Exercise input:
■ ■ ■ ■ ■
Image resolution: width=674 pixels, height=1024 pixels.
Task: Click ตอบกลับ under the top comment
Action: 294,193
■ ■ ■ ■ ■
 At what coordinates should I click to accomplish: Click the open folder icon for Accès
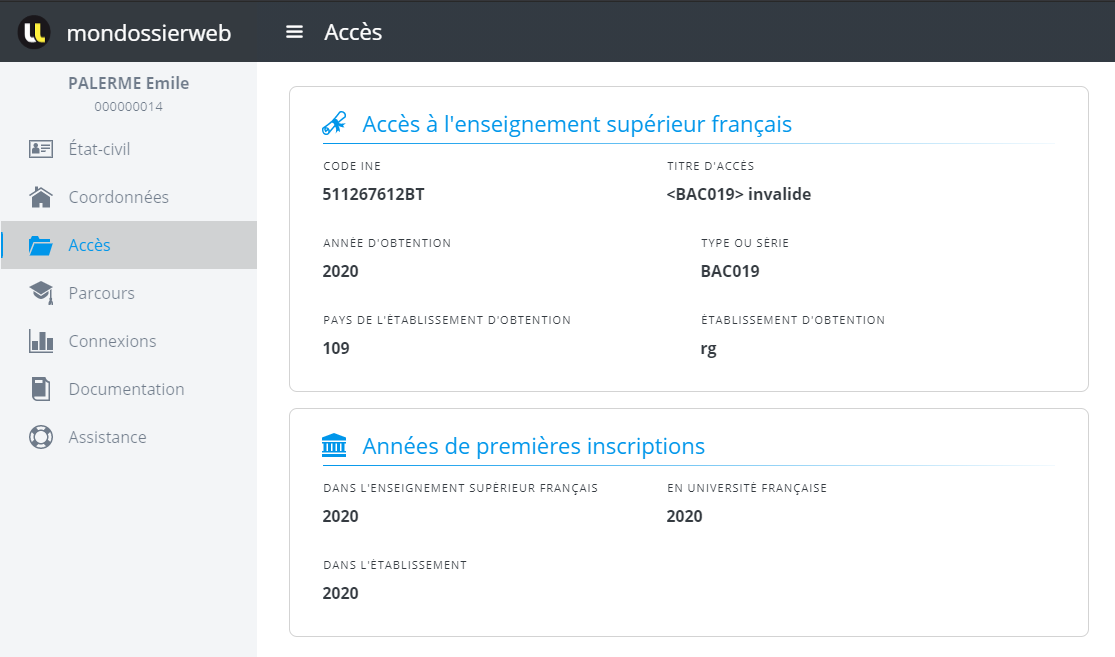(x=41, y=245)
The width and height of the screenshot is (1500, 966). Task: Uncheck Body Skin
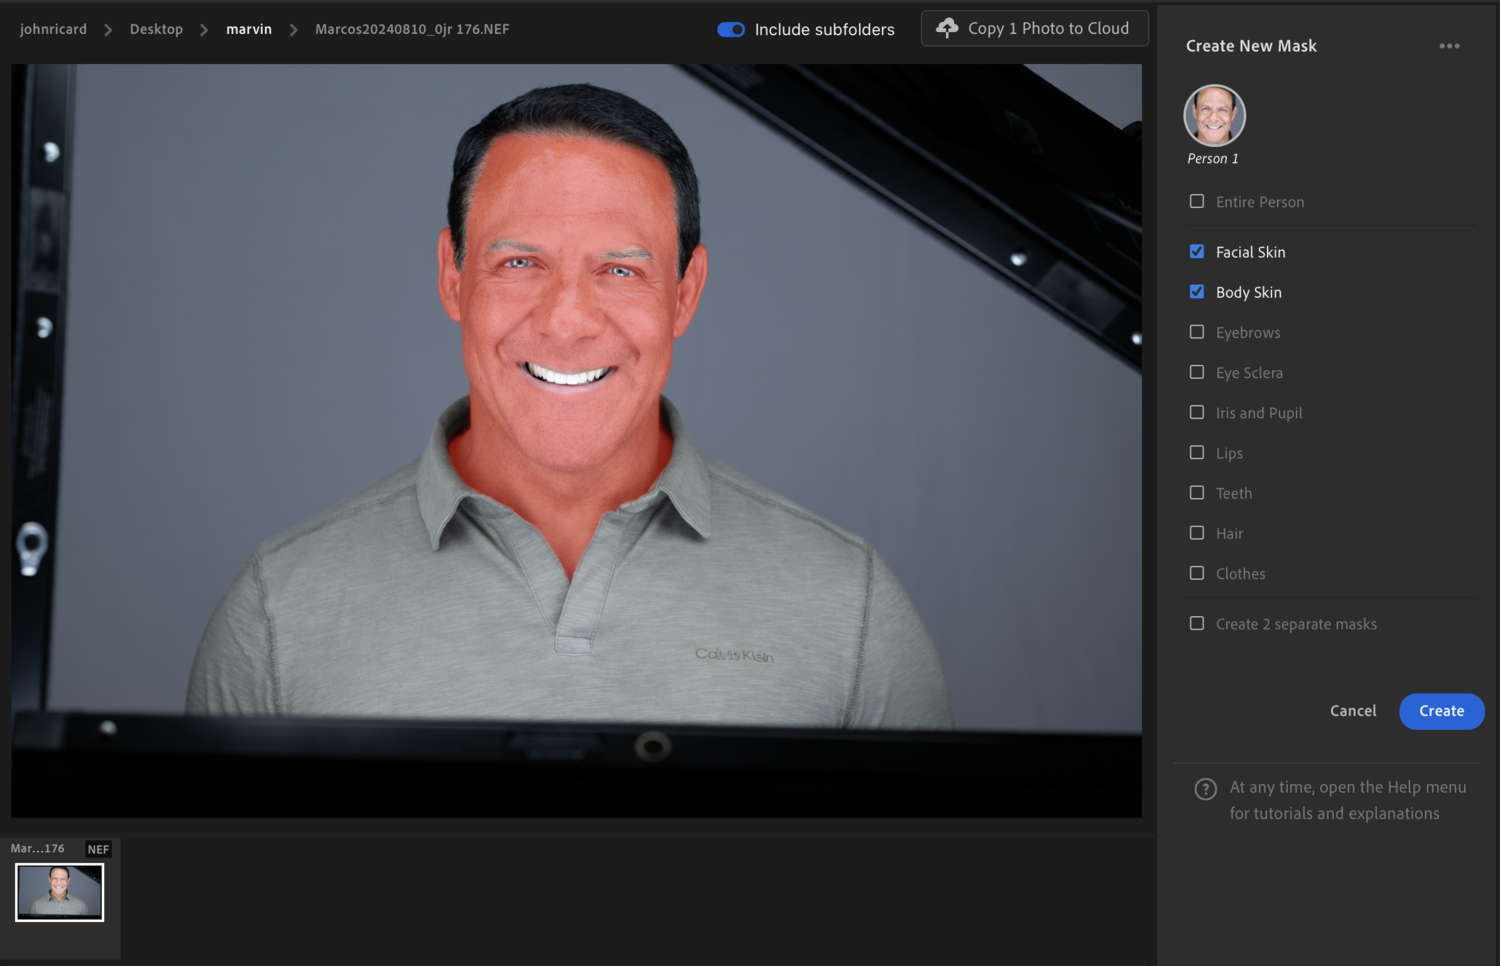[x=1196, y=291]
■ ■ ■ ■ ■
Task details: Switch "folder" to "directory" in the records starting at the line with "At what coordinates" and ending at the line with "[x=1196, y=291]", then write out only those lines with nothing else changed. Leave the pictures out.

Exercise solution:
 At what coordinates should I click to accomplish: Click the open directory icon for Accès
(x=41, y=245)
The width and height of the screenshot is (1500, 966). Task: Uncheck Body Skin
[x=1196, y=291]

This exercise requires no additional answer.